Smartphone VR Might Be Dead. Good.

Smartphone VR Might Be Dead. Good.

Alongside all of Google’s new hardware and software announcements yesterday, there was another development that a lot of people might have missed: Google’s Daydream VR headset appears to be going away.

The death of Daydream VR has been a long time coming. After Google launched its smartphone-based VR headset in 2016, the platform didn’t get much in the way of support in the three years since its release.

Then, when specs for the Pixel 4 failed to mention compatibility for Daydream VR, VentureBeat got confirmation from Google that the device is being discontinued (though the app and store will continue to work for now).

But more importantly, when you combine Daydream’s end-of-life status with the lack of support for Samsung’s Gear VR headset on the Galaxy Note 10, we’re essentially looking at the death of smartphone-based VR headsets as a whole.

While this might sound like a bad thing for the future of VR ” which still struggles to garner mainstream appeal ” it’s actually a positive sign of things to come. I mean, let’s be honest, pretty much every smartphone-based VR headset regardless of who made them is kind of garbage.

Google helped push the idea of smartphone VR way back in 2014 with Google Cardboard. But even after enlisting the help of multiple major news organisations that gave away Google Cardboard kits for free with the purchase of a newspaper or magazine, most of these kits ended up in the trash, after maybe five or 10 minutes of actual use.

Later, Samsung followed Cardboard with the Gear VR, which offered a much higher-quality, more comfortable, and immersive experience.
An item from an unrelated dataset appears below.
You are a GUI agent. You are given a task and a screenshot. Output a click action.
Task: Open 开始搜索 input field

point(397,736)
But once again, even though Samsung bundled free Gear VR headsets with the purchase of Galaxy phones over multiple generations, it never felt like either of these smartphone-based VR systems had real staying power.

And that’s totally fine because smartphone VR was always going to be an intermediate step on the way to full-fledged standalone VR headsets like the Oculus Quest. So in some ways, the death of Daydream and the decline of Gear VR is a sign that the VR maturing, with customers gravitating towards devices with higher resolution and better performance.
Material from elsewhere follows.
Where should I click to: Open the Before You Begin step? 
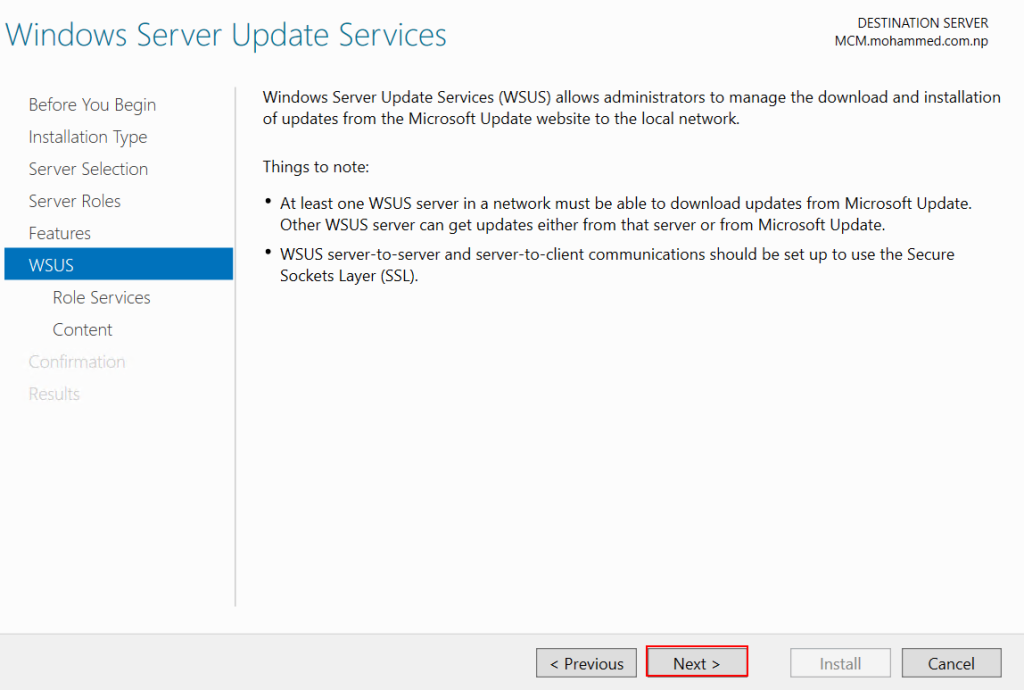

Furthermore, the entire concept of slotting your smartphone into a separate headset just to experience VR was a flawed concept from the start. Setup was often felt clunky and confusing, while using your phone to power VR experiences sucked the device’s battery life dry, potentially leaving in a tight spot when you came back to meatspace.

Daydream and Gear VR’s main advantage was a low price, but with Oculus selling the Quest for around $600 (versus around $150 for a headset without a phone), getting started with VR today isn’t quite as expensive as it used to be.

That said, I do want to give the Daydream headset credit for being one of the most comfortable VR headsets ever made, and possibly the best looking too. Instead of the bulbous plastic domes found used on other headsets, Google’s Daydream headset was covered in a soft, breathable fabric, that helped prevent the VR sweats you normally encounter while using VR. Daydream is one of, if not the only headset that doesn’t look out of place if left in someone’s living room.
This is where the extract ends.